Truth, Falsity, and Fraud: Off-Label Drug Settlements and the Future of the Civil False Claims Act

Joan H. Krause The pharmaceutical industry may be losing the battle of public opinion, but it has won important victories in the war over First Amendment commercial speech. In December 2012, the Second Circuit held in United States v. Caronia that the misbranding provisions of the Food, Drug, and Cosmetic Act could not prohibit a sales representative’s truthful statements promoting off-label uses of his company’s products. At the same time, a parallel area of pharmaceutical litigation has curiously remained almost untouched: Civil False Claims Act (FCA) settlements based on allegations that manufacturers caused false claims to be submitted by promoting their drugs off-label. Yet logic suggests that if manufacturers have a First Amendment right to discuss off-label drug uses, claims submitted when drugs are prescribed for those uses should not be considered false. This inconsistency is problematic and likely unsustainable. If manufacturers are emboldened by Caronia to challenge off-label FCA suits, the focus likely will be on the truth of the company’s statements.
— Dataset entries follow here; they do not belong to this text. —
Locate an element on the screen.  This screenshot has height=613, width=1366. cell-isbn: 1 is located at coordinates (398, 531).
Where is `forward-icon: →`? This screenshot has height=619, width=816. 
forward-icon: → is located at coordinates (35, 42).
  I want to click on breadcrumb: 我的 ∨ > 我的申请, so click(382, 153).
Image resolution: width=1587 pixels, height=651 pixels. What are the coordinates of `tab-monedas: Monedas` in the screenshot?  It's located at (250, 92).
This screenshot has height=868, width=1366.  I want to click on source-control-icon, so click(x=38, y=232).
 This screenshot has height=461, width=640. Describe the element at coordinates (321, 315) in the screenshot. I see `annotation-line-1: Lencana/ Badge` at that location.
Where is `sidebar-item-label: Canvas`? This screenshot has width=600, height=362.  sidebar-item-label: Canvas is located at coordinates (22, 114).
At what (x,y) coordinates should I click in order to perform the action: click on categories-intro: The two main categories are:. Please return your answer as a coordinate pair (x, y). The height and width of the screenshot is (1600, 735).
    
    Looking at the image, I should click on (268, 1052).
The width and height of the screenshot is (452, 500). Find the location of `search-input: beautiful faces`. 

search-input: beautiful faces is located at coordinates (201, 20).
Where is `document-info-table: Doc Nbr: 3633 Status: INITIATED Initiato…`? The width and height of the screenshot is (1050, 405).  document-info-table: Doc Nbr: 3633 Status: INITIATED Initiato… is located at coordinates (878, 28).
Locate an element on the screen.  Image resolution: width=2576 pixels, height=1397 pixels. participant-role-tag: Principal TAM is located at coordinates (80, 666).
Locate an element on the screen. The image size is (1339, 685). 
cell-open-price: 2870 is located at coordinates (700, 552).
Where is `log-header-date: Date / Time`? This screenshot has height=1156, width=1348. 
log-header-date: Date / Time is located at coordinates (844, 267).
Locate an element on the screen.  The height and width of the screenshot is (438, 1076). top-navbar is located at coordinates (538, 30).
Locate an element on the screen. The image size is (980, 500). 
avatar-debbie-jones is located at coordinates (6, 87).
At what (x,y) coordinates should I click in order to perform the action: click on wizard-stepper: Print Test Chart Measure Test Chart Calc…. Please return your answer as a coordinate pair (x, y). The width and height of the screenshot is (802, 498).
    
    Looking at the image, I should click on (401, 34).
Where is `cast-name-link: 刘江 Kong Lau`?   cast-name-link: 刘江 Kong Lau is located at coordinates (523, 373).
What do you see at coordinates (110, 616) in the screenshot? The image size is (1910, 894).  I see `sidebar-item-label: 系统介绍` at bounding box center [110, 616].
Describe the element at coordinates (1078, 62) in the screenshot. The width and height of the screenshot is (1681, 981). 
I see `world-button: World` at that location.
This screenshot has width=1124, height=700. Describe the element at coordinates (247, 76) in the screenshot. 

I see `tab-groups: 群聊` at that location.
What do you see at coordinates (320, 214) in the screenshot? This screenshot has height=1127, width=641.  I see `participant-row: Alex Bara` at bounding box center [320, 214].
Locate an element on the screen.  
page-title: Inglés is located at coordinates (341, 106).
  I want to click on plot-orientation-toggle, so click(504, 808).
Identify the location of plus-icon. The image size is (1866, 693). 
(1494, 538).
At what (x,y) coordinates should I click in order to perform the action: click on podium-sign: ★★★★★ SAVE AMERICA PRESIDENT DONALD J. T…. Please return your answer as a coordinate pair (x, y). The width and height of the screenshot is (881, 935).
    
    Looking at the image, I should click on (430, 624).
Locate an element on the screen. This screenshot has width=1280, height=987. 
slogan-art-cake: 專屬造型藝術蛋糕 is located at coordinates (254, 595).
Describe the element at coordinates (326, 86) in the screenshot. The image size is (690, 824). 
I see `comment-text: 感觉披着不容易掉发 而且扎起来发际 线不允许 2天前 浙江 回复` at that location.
Despite its name, however, FCA is unsuited to addressing disputes over medical and scientific data. To maintain the integrity of this key anti-fraud enforcement tool, it is crucial to separate the truth of the claims for payment from the truth of the manufacturer’s underlying scientific statements. Because Medicare and Medicaid coverage determinations rely heavily on FDA approval, however, those issues are inextricably intertwined. This article explores why off-label promotion has been treated inconsistently in these contexts, and how this trend highlights the limitations of the FCA as a panacea for health care fraud.